Should the meeting be in the accountant’s office where all of the working documents are easily accessible? Should it be at the firearms retailer’s place of business, the place where all the records are kept, to demonstrate to the IRS auditor that there is nothing to hide and that the products and accessories operation is a legitimate one?  Or, should the manager, shop owner and/or the operation’s representative trudge down to the IRS office armed only with the specific documents and information requested by the IRS auditor?  Not too surprisingly, there is no one right answer.

Hurry And Get It Over

The increased emphasis on small business tax audits comes hot on the heels of an IRS announcement that it hopes to speed up the audit process with something called the Fast Track Settlement (FTS) program.

The IRS’s Small Business/Self-Employed Fast Track Settlement Program (SB/SE FFS) was created to provide an expedited process for resolving disputes with small businesses and professional practices. Small business or self-employed taxpayers that currently have unagreed factual or legal issues in at least one open year under examination can work together with SB/SE and the Office of Appeals to resolve outstanding disputed issues while their case is still within the SB/SE’s jurisdiction. Once an application is accepted, the goal is resolution within 60 days.

Having The Last Word

Until a retailer agrees with the IRS, the appeals process remains open. Most importantly, from the initial screening for accuracy each return receives up to the final appeal that has been exhausted, mistakes in the favor of the taxpayer are discovered in about 25 percent of all cases.
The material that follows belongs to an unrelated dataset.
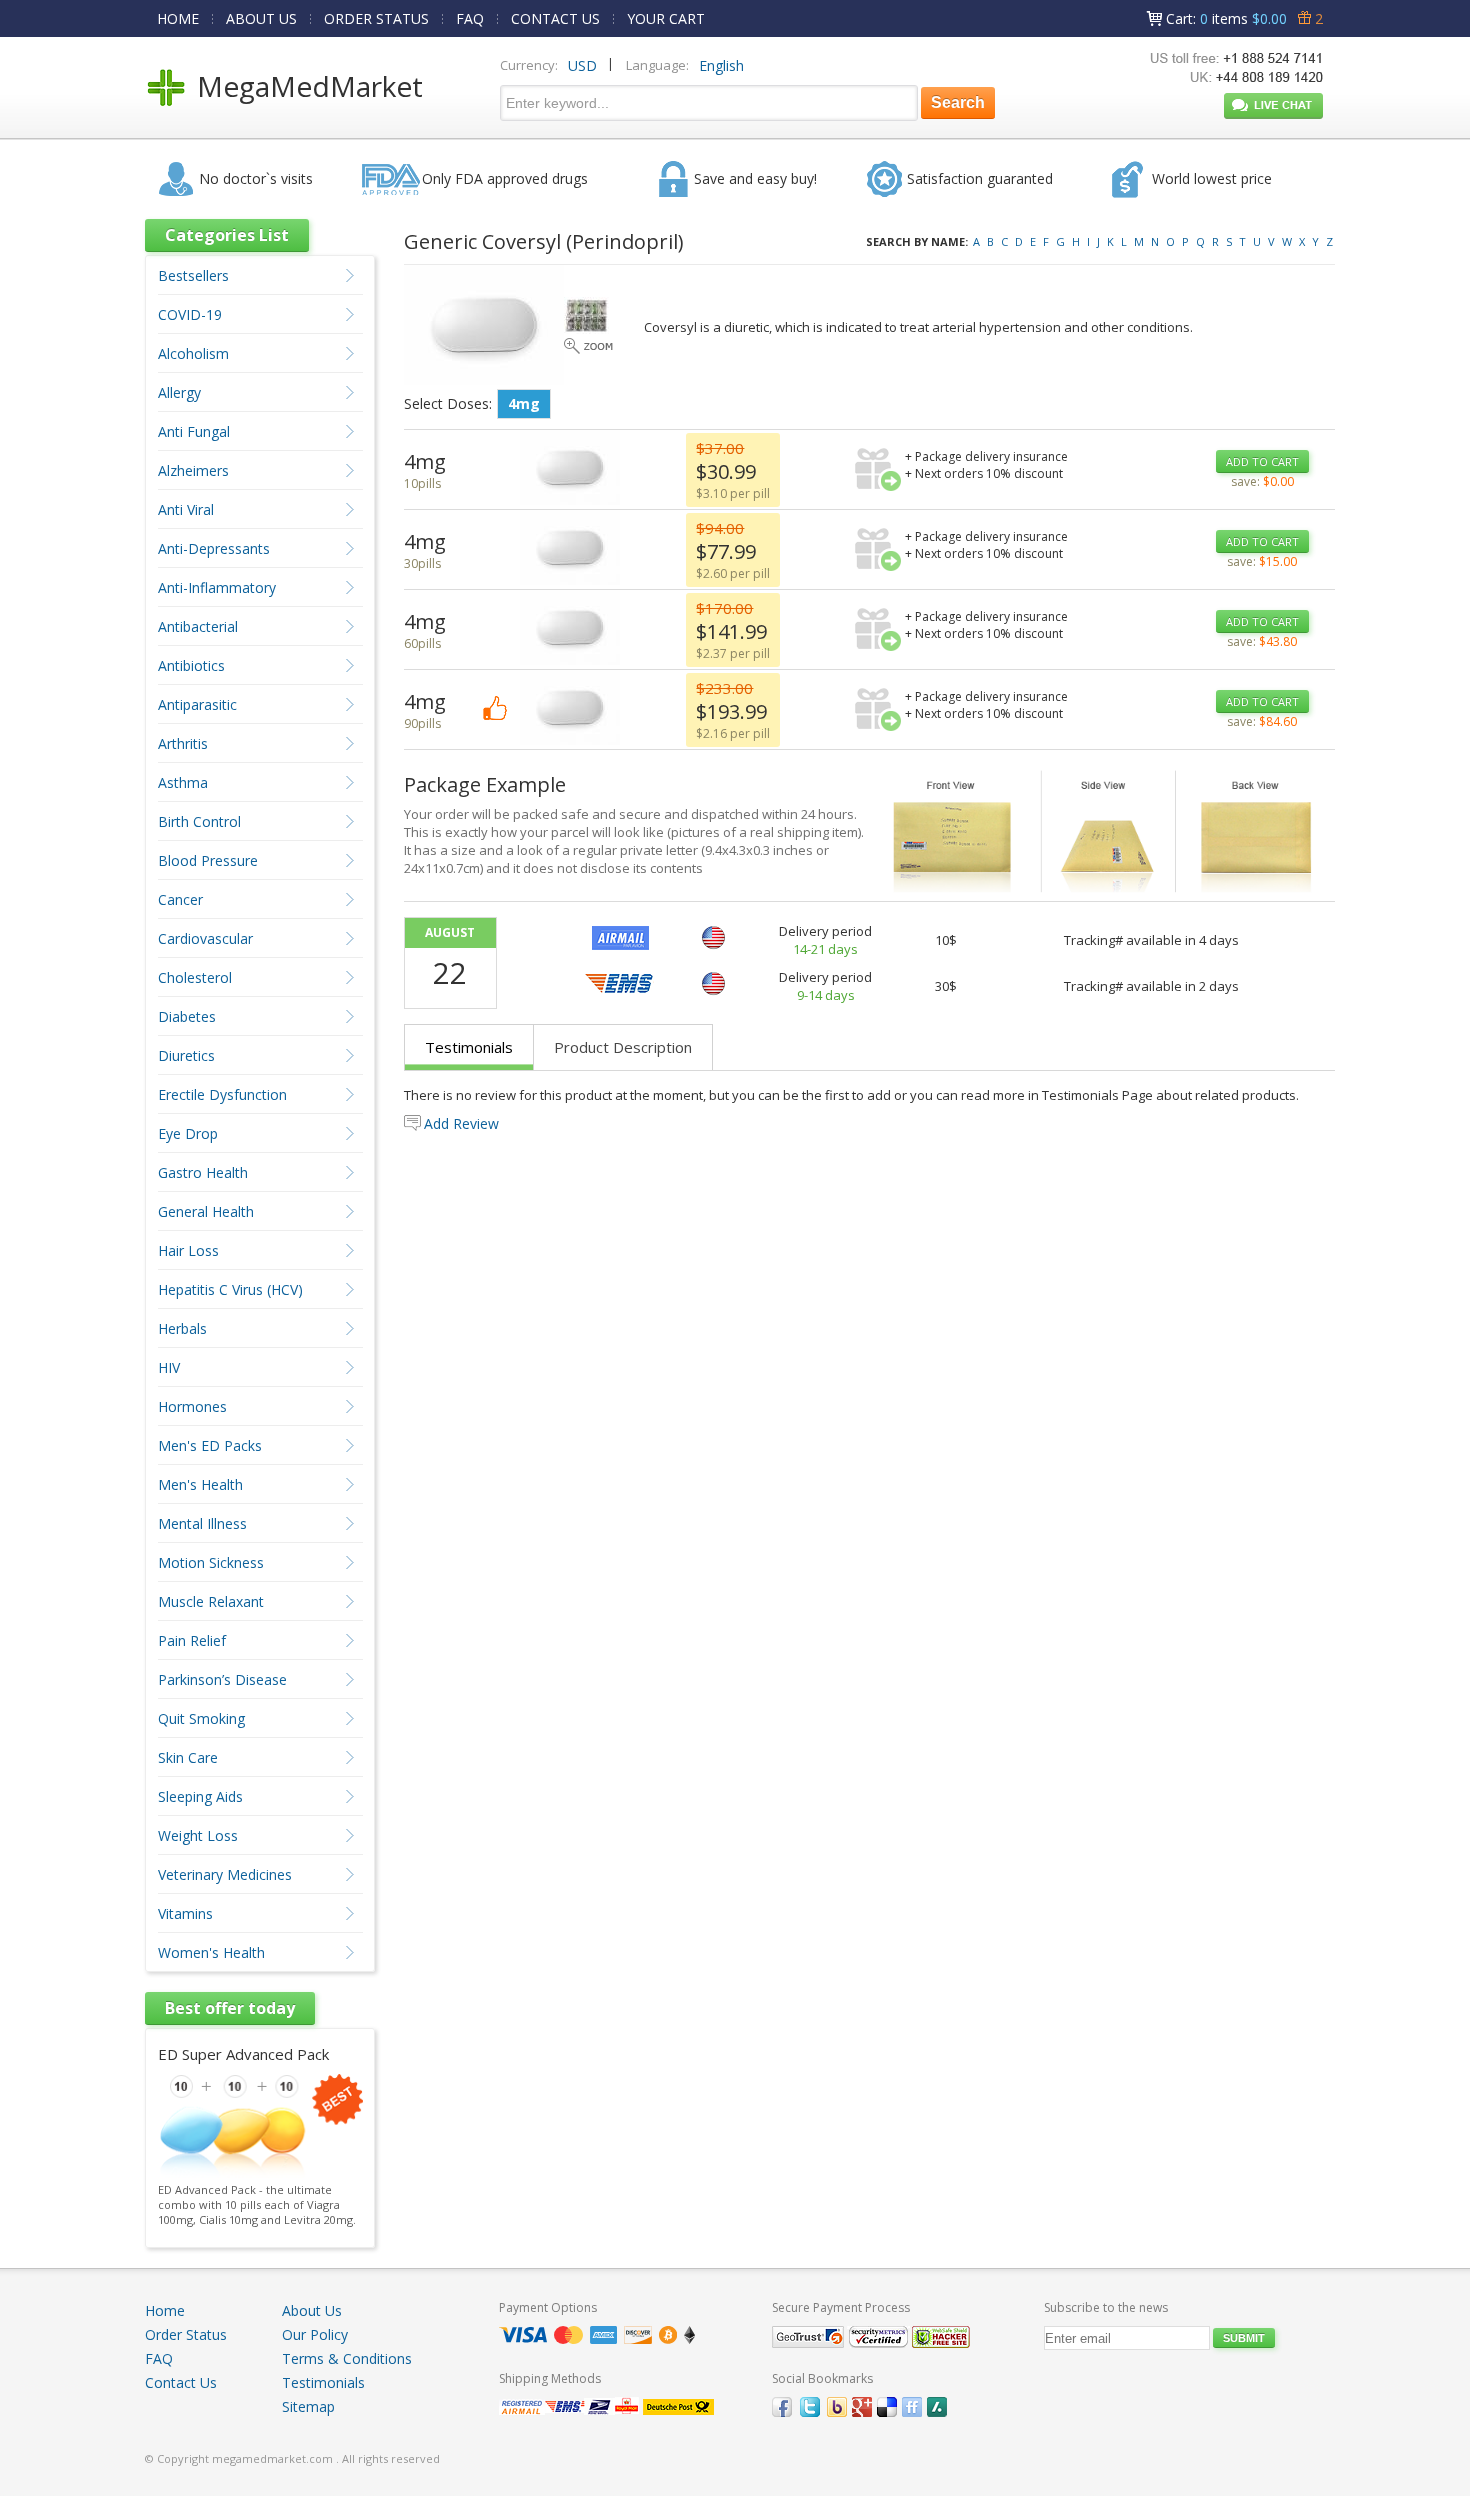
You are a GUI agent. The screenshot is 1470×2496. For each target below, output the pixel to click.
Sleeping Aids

The IRS is usually quite sympathetic to honest mistakes and more than willing to discuss underpayments of taxes that may result from the many so-called “gray” areas of our tax rules.  

They’ll frequently negotiate the amount of tax due on occasion. But they don’t like fraud.

Honesty and clarity go a long way toward preventing, dealing with and surviving an IRS audit. Naturally, every shooting sports equipment retailer should have a strategy for avoiding audits as well as for dealing with an IRS auditor. A fallback position if those strategies fail should also be in place.